When we say that our family comes from Gardenville, many of us are speaking of both branches of the ancestral tree. How many of my cousins know that the house they remember as the Griffin's residence on Echodale Avenue had been Aunt Betty's childhood home? The Steinitzes, Wrights and Gearys were all members of the parish. There were always, it seemed, Geary and O'Malley children attending class together at St. "Ant'ny's": Theresa and Patsy, Dot and A.G., Bill and Mary Louise, Peggy and Cass. (I'm not sure about Mary and Helen.) When Bill and Mary Louise began sixth grade in September of 1938, they found a new boy in their class.

About his father, Earl "Pat" Griffin...

When my father first attended his latest new school that fall, he was commuting from St. Leo's, a "home for older boys" in the Catholic Charities system, near the present intersection of High and Gay Streets. Said system planned to place him with a Gardenville family, but until it finished dotting their tease and crossing their eyes, Pat Griffin rode the #15 streetcar to and from school. Though his temporary residence with boys older than himself (and, we can only assume, more difficult to "place") left something to be desired, he had no problem with riding the trolley every day: his father was a trolley-car motorman, and Dad's earliest memories were of bringing coffee to his father at an assigned trolley stop on Edmondson Avenue.

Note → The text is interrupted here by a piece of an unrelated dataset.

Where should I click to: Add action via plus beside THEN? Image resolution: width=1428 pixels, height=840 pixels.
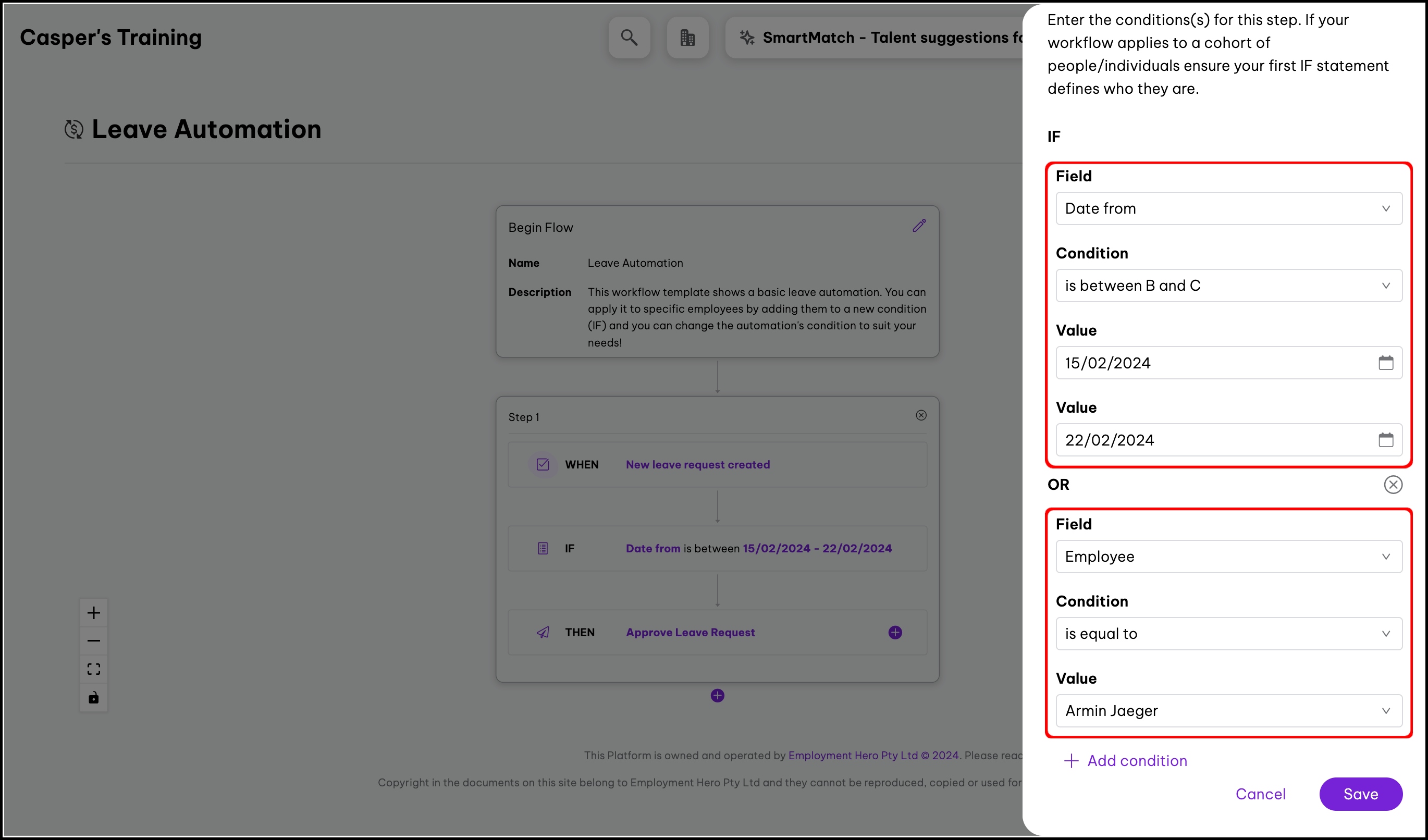[x=895, y=633]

The Columbus Day holiday rolled around, and Dad was still at St. Leo's. He decided to take the streetcar in the other direction, to visit his father in West Baltimore. His mother had died in 1932 and his father, with health issues of his own, needed help caring for his children. First, Dad and his siblings boarded with my grandfather's transit coworkers; when Ed Griffin could no longer work at all, the kids entered the Catholic Charities system. Still, Dad had a strong bond with his dad, and would visit him whenever he could - such as on school holidays like Columbus Day. This visit, instead of his father, he found two men standing at the front door. "You don't know, do you?" one of them asked. Ed Griffin had died the day before, on October 11, 1938 - six days after Louise O'Malley died.

Soon thereafter, with the paperwork cleared, my father moved in with the Moran family on the corner of Frankford and Remmell Avenues, and he began his life as a Gardenvillager. One day in the school yard, he watched a fight during the lunch recess. Bryce Butler, one of the larger and more formidable members of the student body, was getting all that he could handle from a younger and slighter boy; by the end of recess, they had fought to a draw, and my father was mightily impressed by the pugilistic skills of the smaller combatant, one Albert Glenn O'Malley.

(Aside to my own and the younger generation who cannot imagine the nuns of THEIR times ever allowing a fight to proceed much beyond a punch or two: you should know that, in 1938, on into the mid-1950s, St Anthony's parish property extended all the way to Belair Road. The school yard was not some paved and lined expanse extending to the concrete wall that separated it from the Food Fair/Pantry Pride/Value Food/Stop,Shop & Save/vacant supermarket lot, but an open field running all the way to the Gearys' place at the corner of Belair and Frankford. Uncle Jerry recalls the momentous battle occurring "behind Goss' house" - far enough away from immediate detection by the Franciscan sisters to allow for a considerable exchange.)

I'll end this little story quoting Uncle Jerry, the first time he told it to me years ago in California. "Your father liked the way A.G. handled himself with his fists, and followed him home to 4500 one day. That's how Pat Griffin became an O'Malley. Eventually, through attrition or what have you, he and your mother got together and here you are."